Arjun Gupta, MBBS, and co-authors published a research letter in the September 12, 2022, issue of JAMA Internal Medicine. In their article titled “Price Comparison of Human and Veterinary Formulations of Common Medications,” Dr. Gupta and co-authors compared the price of 120 medications that are commonly used in humans and pets. The authors found that the price of human medications was generally higher than the price of pet medications with the same ingredients at common human-equivalent doses. Retail prices for humans were higher than pet prices for more than 90% of medications. On average, the retail price of human medications was approximately 550% higher than pet medications. Even the prices of human medications discounted with coupons at pharmacies such as Costco were higher. Discounted prices for humans were higher than pet prices for more than 60% of medications, and discounted prices were on average 150% higher for human medications than pet medications.

One medication analyzed by Dr. Gupta and colleagues was the antibiotic levofloxacin. In their analysis, a 10-day course of levofloxacin (500 mg/day) costs approximately $2 for pets and between $10 (discounted) and $110 (retail) for humans.

The reasons for these dramatic price differences remain unclear. One likely possibility is that drug manufacturers are engaging in price discrimination — charging consumers different prices in different markets for the same product.
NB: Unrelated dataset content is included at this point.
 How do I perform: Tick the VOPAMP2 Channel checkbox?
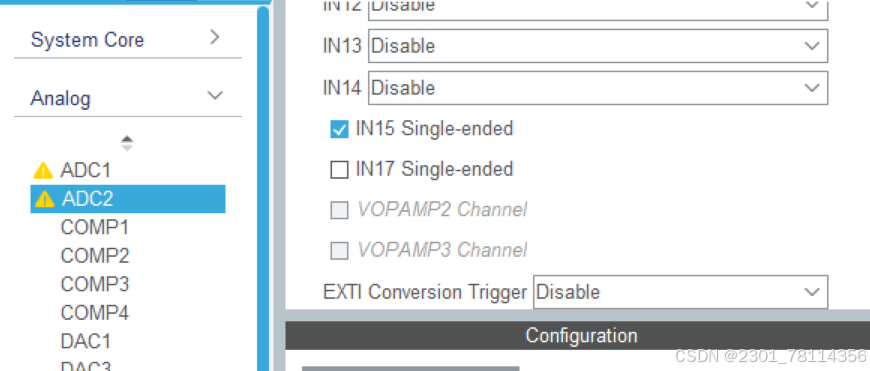click(x=340, y=210)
Additionally, price differences could reflect differences in medication effectiveness, willingness to pay, and manufacturing, storage, and regulatory standards.
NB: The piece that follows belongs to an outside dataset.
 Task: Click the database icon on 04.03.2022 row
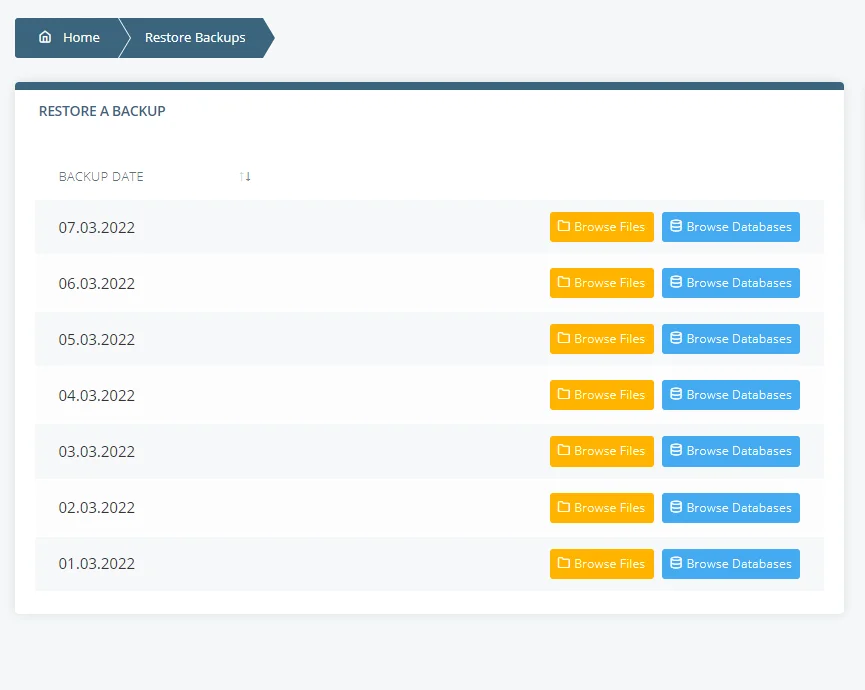pos(675,394)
“With many humans and pets uninsured or underinsured, it is important that cash prices for medications are affordable and that pricing is not exploitative,” noted Dr. Gupta.

The editors of JAMA Internal Medicine considered this research important enough to publish two accompanying editorials and a podcast with Dr. Gupta’s co-author Dr. Stacie Dusetzina, who is a drug policy expert and Medicare Payment Advisory Commission (MedPAC) member.